Body language expert reveals three major turn off signs

In the age of online dating and social distancing, many have fallen out of practise with the art of reading body language. 

But have no fear, whether you’re brand new to the world of dating or dipping your toes back in, an expert in the matter has shared her tips and tricks on how to tell you’re giving someone the ‘ick’.

Professional counsellor and psychotherapist Adrianne Carter took to her popular TikTok account - where she regularly shares such advice - to teach her audience what she believed would best help them in their pursuit of love, and in avoiding an uninterested other half. 

Adrianne launched into her all important list by informing listeners that the first sign someone can show they aren’t interested is by creating distance. 

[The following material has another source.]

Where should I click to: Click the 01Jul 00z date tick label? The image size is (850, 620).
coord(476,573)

She explained how they might simply lean away, or even move something - like a menu on a dinner date - to create a physical barrier. 

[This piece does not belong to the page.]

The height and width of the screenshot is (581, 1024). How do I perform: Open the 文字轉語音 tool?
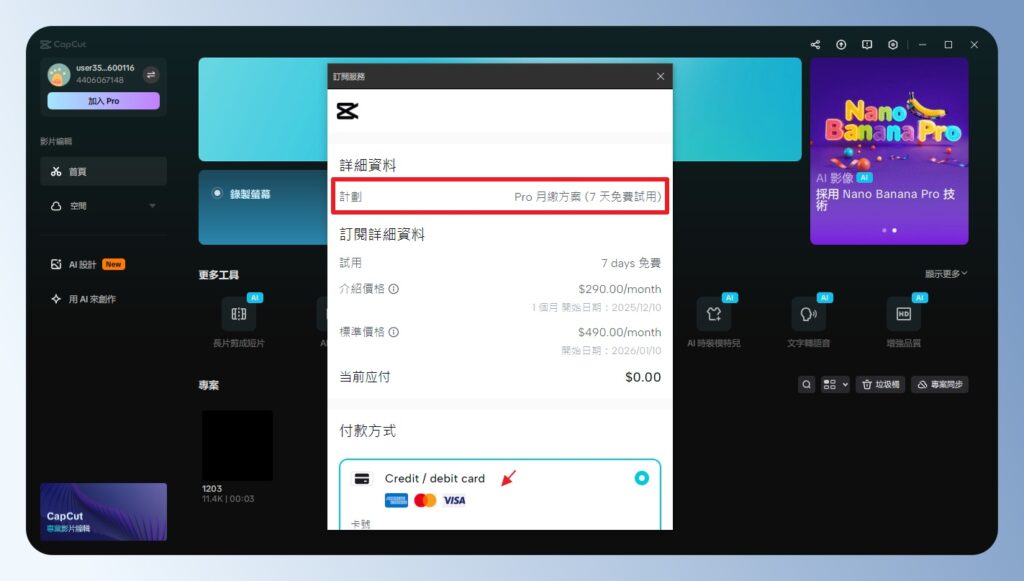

“A really simple rule for dates,” she said, “is when someone is leaning in, getting closer to you, it’s probably going well.”

Next up, and perhaps one of the most obvious signs that many will miss, is their facial expression. 

“Generally when someone is giving you the ick you will be scrunching up your nose slightly,” Adrianne explained. “When someone doesn’t like someone or has the ick, you will see that nose wrinkling in disgust.

“There will be lots of those expressions, but short flashes of them, it won’t be obvious, but if you look for the signs they will be there.”

And circling back to her first point, she added, “when we are interested in someone, we lean in. If someone doesn’t like you, or doesn’t fancy you, they are more likely to make more space between you and them.” 

“Use it as a warning from your body,” she advised. “If I lean back I am not interested in them - your body will always tell you.”

Adrianne’s third sign comes in the form of eye contact. 

“Creating lasting eye contact is important,” she stated, before noting that it’s equally as important not to give too much, and people should be aiming for anywhere between 60 to 70 per cent. 

“If you do more that can become too intense and aggressive,” was her reason. “It comes across a bit needy like you are waiting for a reaction.”

On a related note, she mentioned that prospective daters are likely to try their hand at ‘peacocking’, participating in the act of wearing or doing something extravagant in a bid to be noticed. Something like playing with your hair, or rolling up your sleeves, can be a sure sign that you’re trying to grab someone’s attention, and vice versa.

Another move someone might pull to let you know they’d like a second date? The “eyebrow flash”, as Adrianne calls it. 

“If you want to know if someone likes you and they’re not giving you constant eye contact, watch for this,” she said. “A double eye flash is where someone looks away, looks again and looks again. It is very revealing, it means the person is interested.”

She noted that this last manoeuvre isn’t limited just to dating, with people likely to see it in all areas of their life to demonstrate interest, and that like all good things, it should be accompanied with a smile.